**Source data**

-------

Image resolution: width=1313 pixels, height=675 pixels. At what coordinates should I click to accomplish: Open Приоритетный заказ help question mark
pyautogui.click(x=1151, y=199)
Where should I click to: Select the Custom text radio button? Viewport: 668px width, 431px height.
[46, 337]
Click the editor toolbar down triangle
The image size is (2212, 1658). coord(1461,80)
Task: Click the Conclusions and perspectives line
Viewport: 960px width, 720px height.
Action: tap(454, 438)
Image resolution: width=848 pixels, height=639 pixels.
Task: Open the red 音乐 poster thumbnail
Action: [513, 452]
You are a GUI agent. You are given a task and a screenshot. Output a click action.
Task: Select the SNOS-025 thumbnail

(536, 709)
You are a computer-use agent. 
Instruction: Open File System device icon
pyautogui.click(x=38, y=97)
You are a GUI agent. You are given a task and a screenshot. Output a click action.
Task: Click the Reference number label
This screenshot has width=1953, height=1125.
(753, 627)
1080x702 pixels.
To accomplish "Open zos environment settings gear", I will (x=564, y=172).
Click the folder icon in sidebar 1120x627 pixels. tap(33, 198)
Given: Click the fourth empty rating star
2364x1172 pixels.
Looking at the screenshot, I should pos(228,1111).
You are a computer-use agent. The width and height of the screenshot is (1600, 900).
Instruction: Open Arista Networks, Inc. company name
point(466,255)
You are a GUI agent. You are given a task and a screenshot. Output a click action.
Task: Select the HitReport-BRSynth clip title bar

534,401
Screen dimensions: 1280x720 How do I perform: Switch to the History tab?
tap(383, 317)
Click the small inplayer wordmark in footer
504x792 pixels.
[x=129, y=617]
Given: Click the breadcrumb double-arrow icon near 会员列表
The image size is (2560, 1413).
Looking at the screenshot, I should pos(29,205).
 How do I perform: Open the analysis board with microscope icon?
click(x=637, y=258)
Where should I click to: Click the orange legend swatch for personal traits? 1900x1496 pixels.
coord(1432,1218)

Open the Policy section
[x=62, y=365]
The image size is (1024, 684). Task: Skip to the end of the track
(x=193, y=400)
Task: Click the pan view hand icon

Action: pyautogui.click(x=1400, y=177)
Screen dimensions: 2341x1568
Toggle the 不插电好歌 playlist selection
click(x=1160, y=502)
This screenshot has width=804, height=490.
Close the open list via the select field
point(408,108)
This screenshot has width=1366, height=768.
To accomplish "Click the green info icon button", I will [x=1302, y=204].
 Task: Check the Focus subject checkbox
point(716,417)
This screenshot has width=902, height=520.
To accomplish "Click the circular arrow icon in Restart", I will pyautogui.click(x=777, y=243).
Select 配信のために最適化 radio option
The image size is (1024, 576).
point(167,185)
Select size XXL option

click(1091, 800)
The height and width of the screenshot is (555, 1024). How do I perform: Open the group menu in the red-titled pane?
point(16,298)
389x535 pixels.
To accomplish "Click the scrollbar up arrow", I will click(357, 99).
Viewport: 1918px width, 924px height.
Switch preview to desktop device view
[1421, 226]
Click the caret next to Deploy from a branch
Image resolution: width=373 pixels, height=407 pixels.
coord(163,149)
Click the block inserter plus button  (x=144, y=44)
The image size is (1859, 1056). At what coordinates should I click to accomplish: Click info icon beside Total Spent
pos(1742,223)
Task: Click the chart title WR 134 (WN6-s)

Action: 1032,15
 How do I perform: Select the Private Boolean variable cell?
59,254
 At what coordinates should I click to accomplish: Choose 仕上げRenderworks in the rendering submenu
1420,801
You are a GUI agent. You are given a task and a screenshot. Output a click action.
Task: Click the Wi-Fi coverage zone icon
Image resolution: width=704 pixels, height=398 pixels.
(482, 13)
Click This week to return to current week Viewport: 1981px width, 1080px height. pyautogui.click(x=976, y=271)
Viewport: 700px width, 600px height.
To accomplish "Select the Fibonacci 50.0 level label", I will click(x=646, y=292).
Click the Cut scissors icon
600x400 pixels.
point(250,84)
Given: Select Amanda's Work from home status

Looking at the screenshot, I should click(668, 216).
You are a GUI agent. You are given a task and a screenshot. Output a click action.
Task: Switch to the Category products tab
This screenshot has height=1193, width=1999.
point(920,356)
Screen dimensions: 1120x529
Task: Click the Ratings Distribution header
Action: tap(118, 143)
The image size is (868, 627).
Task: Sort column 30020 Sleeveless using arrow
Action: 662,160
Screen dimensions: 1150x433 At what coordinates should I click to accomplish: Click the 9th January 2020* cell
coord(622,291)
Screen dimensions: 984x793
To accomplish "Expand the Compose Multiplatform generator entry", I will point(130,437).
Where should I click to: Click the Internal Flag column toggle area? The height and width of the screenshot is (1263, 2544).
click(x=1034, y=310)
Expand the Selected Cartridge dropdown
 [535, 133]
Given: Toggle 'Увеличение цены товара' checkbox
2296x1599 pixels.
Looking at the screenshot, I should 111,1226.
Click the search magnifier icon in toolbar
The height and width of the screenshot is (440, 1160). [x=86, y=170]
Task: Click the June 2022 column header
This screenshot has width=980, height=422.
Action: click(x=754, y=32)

-------

**Work instructions**
Lay out the lines starting at the one containing "At what coordinates should I click to accomplish: Choose" and ending at the one containing "Click This week" as a Markdown table with two columns, Row and Line. Number the rows and leave out any blank lines.

**Solution for this task**
| Row | Line |
|---|---|
| 1 |  At what coordinates should I click to accomplish: Choose 仕上げRenderworks in the rendering submenu |
| 2 | 1420,801 |
| 3 | You are a GUI agent. You are given a task and a screenshot. Output a click action. |
| 4 | Task: Click the Wi-Fi coverage zone icon |
| 5 | Image resolution: width=704 pixels, height=398 pixels. |
| 6 | (482, 13) |
| 7 | Click This week to return to current week Viewport: 1981px width, 1080px height. pyautogui.click(x=976, y=271) |